Designed for Mrs Oldfield.

[Rowe's play of Jane Shore, which is only partly founded on history, was first acted Feb. 2, 1714, at Drury Lane. The character of Gloucester in this play is taken straight out of Shakspere. Great expectations were formed of the tragedy; and it was acted for nineteen nights. See (Geneste's) Account of the English Stage, II. 524. The famous Mrs Oldfield supported the part of the heroine, but Pope's Epilogue was never spoken.]
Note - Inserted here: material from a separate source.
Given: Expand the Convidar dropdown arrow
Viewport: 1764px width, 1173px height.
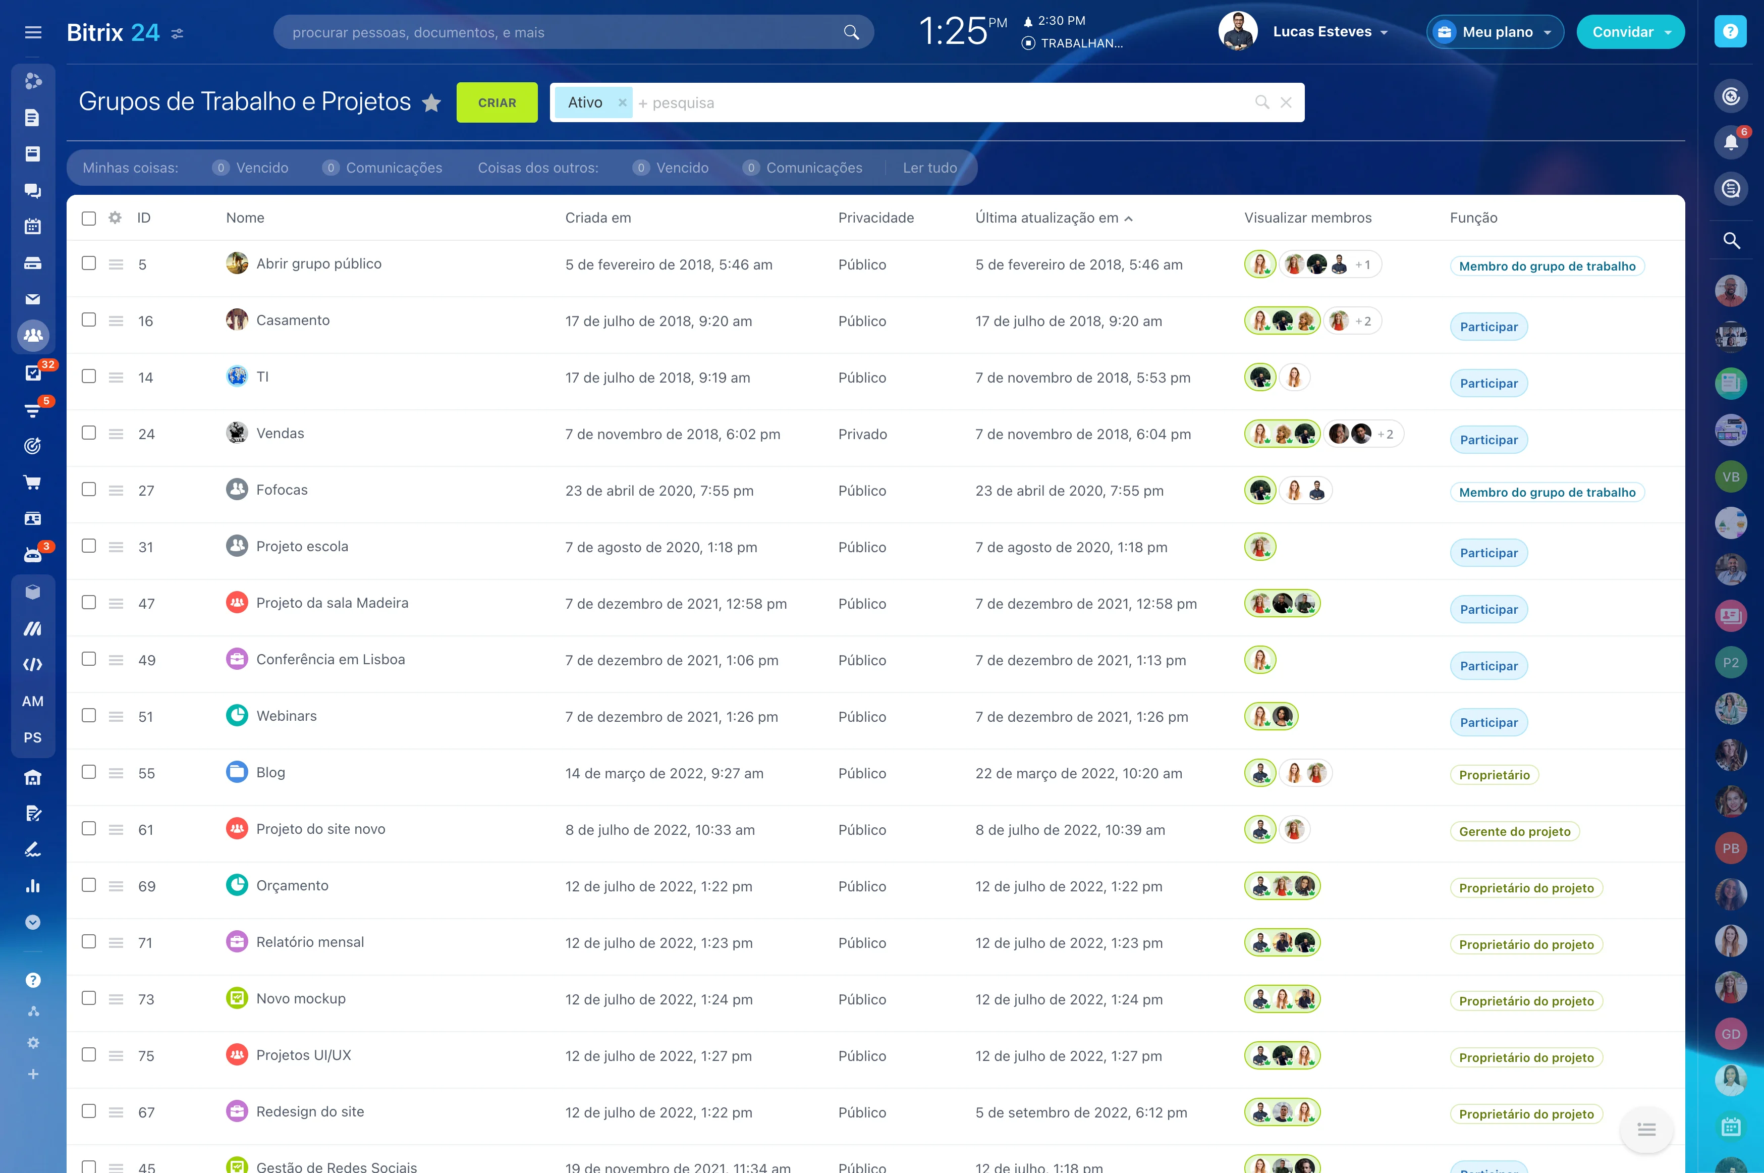Looking at the screenshot, I should [x=1668, y=32].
PRODIGIOUS this! the Frail-one of our Play
From her own Sex should mercy find to-day!
You might have held the pretty head aside,
Peep'd in your fans, been serious, thus, and cry'd,
The Play may pass-but that strange creature, Shore,
I can't indeed now-I so hate a whore-

Just as a blockhead rubs his thoughtless skull,
And thanks his stars he was not born a fool;
So from a sister sinner you shall hear,

"How strangely you expose yourself, my dear!"
But let me die, all raillery apart,
Our sex are still forgiving at their heart;
And did not wicked custom so contrive,
We'd be the best good-natur'd things alive.
There are, 'tis true, who tell another tale,
That virtuous ladies envy while they rail;
Such rage without betrays the fire within :
In some close corner of the soul, they sin;
Still hoarding up, most scandalously nice,
Amidst their virtues a reserve of vice.

The godly dame, who fleshly failings damns,

Scolds with her maid, or with her chaplain crams.

Would you enjoy soft nights and solid dinners?

Faith, gallants, board with saints, and bed with sinners.
Well, if our Author in the Wife offends,

He has a Husband that will make amends,
He draws him gentle, tender, and forgiving,

And sure such kind good creatures may be living.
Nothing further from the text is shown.